*DATA FOR THIS EXERCISE*

---------------

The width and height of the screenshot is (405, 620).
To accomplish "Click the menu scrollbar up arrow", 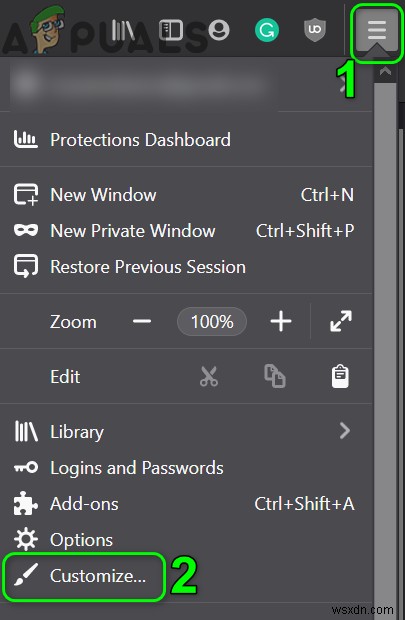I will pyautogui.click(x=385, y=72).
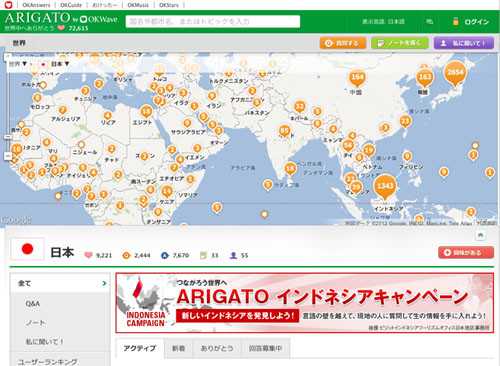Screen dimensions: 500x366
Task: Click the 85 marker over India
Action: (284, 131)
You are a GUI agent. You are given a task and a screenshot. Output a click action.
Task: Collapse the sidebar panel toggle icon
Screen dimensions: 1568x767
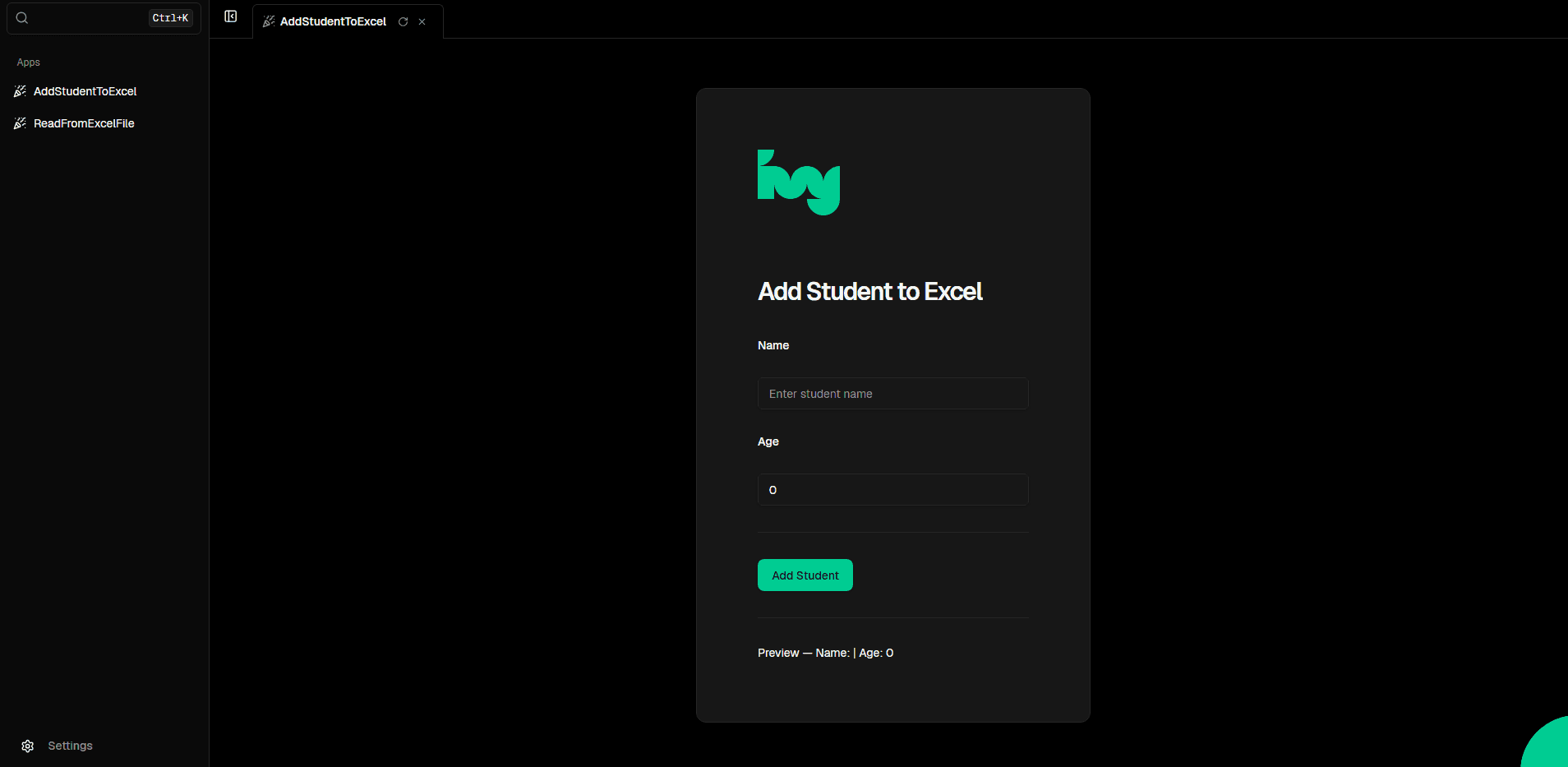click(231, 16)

---------------

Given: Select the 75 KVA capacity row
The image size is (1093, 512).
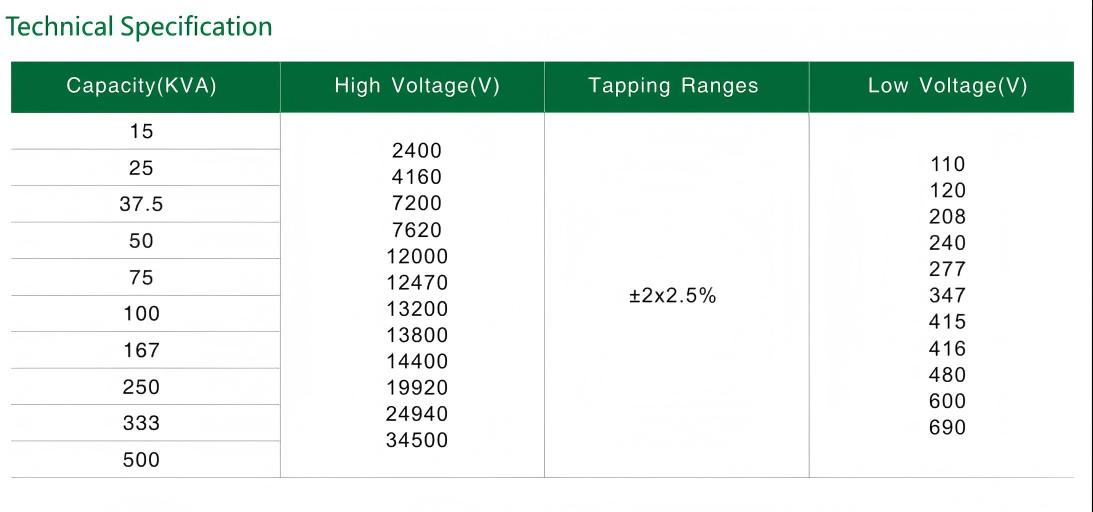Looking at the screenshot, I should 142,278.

---------------

*TASK INSTRUCTIONS*
Recast the part of the items that opens with the line containing "Given: Select the 75 KVA capacity row" and closes with the line containing "Looking at the screenshot, I should 142,278." as a JSON list of strings, one string per line. Leave out blank lines and the pictures.

*FULL OUTPUT*
[
  "Given: Select the 75 KVA capacity row",
  "The image size is (1093, 512).",
  "Looking at the screenshot, I should 142,278."
]